‘You’re joking,’ Landy said.
She turned her head slowly round and looked directly at him. ‘Why should I joke?’ she asked. Her face was bright, her eyes round and bright as two diamonds.
‘He couldn’t possibly be moved.’
‘I don’t see why not.’
‘This is an experiment, Mrs Pearl.’
‘It’s my husband, Dr Landy.’
A funny little nervous half-smile appeared on Landy’s mouth. ‘Well …’ he said.
‘It is my husband, you know.’ There was no anger in her voice. She spoke quietly, as though merely reminding him of a simple fact.
‘That’s rather a tricky point,’ Landy said, wetting his lips. ‘You’re a widow now, Mrs Pearl. I think you must resign yourself to that fact.’
She turned away suddenly from the table and crossed over to the window. ‘I mean it,’ she said, fishing in her bag for a cigarette. ‘I want him back.’
Landy watched her as she put the cigarette between her lips and lit it. Unless he were very much mistaken, there was something a bit odd about this woman, he thought. She seemed almost pleased to have her husband over there in the basin.
He tried to imagine what his own feelings would be if it were his wife’s brain lying there and her eye staring up at him out of that capsule.
He wouldn’t like it.
‘Shall we go back to my room now?’ he said.
She was standing by the window, apparently quite calm and relaxed, puffing her cigarette.
‘Yes, all right.’
On her way past the table she stopped and leaned over the basin once more. ‘Mary’s leaving now, sweetheart,’ she said. ‘And don’t you worry about a single thing, you understand? We’re going to get you right back home where we can look after you properly just as soon as we possibly can. And listen, dear …’ At this point she paused and carried the cigarette to her lips, intending to take a puff.
Instantly the eye flashed.
She was looking straight into it at the time, and right in the centre of it she saw a tiny but brilliant flash of light, and the pupil contracted into a minute black pinpoint of absolute fury.
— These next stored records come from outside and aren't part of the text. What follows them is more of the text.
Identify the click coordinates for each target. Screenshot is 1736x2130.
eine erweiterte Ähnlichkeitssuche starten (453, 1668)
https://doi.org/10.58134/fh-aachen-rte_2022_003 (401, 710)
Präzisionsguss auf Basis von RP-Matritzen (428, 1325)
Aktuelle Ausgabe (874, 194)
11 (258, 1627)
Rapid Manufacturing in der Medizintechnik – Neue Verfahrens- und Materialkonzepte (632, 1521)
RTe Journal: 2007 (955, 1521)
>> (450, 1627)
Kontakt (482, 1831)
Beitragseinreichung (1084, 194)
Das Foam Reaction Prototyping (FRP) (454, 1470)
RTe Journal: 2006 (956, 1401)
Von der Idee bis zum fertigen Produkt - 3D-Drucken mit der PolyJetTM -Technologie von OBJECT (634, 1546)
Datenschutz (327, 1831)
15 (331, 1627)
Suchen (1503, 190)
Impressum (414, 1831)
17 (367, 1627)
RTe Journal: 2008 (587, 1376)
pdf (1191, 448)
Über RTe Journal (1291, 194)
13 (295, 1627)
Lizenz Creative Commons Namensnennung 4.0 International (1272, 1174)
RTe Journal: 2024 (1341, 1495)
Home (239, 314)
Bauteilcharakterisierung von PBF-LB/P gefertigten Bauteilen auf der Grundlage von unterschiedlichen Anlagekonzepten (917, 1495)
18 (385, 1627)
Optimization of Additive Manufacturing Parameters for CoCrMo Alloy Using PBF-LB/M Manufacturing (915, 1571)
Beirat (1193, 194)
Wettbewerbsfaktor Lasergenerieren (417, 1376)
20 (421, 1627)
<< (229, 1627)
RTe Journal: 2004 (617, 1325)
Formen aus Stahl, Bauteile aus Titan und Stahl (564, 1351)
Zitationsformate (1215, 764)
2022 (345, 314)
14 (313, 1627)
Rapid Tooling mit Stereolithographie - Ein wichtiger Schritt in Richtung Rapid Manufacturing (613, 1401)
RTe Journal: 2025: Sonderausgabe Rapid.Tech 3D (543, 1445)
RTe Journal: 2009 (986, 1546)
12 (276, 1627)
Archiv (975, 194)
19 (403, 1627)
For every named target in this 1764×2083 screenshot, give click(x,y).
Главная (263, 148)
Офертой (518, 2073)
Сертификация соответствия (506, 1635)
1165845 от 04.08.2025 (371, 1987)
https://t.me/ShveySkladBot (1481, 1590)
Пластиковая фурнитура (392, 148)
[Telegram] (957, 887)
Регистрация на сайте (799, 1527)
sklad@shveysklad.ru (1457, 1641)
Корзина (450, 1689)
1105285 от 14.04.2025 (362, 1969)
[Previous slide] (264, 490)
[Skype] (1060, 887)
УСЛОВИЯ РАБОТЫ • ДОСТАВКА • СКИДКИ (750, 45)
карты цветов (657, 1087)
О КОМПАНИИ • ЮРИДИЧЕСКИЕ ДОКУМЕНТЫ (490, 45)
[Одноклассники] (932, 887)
At first she didn’t move. She stood bending over the basin, holding the cigarette up to her mouth, watching the eye.
Then very slowly, deliberately, she put the cigarette between her lips and took a long suck. She inhaled deeply, and she held the smoke inside her lungs for three or four seconds; then suddenly, whoosh, out it came through her nostrils in two thin jets which struck the water in the basin and billowed out over the surface in a thick blue cloud, enveloping the eye.
Landy was over by the door, with his back to her, waiting. ‘Come on, Mrs Pearl,’ he called.
‘Don’t look so cross, William,’ she said softly. ‘It isn’t any good looking cross.’
Landy turned his head to see what she was doing.
‘Not any more it isn’t,’ she whispered. ‘Because from now on, my pet, you’re going to do just exactly what Mary tells you. Do you understand that?’
‘Mrs Pearl,’ Landy said, moving towards her.
‘So don’t be a naughty boy again, will you, my precious,’ she said, taking another pull at the cigarette. ‘Naughty boys are liable to get punished most severely nowadays, you ought to know that.’
Landy was beside her now, and he took her by the arm and began drawing her firmly but gently away from the table.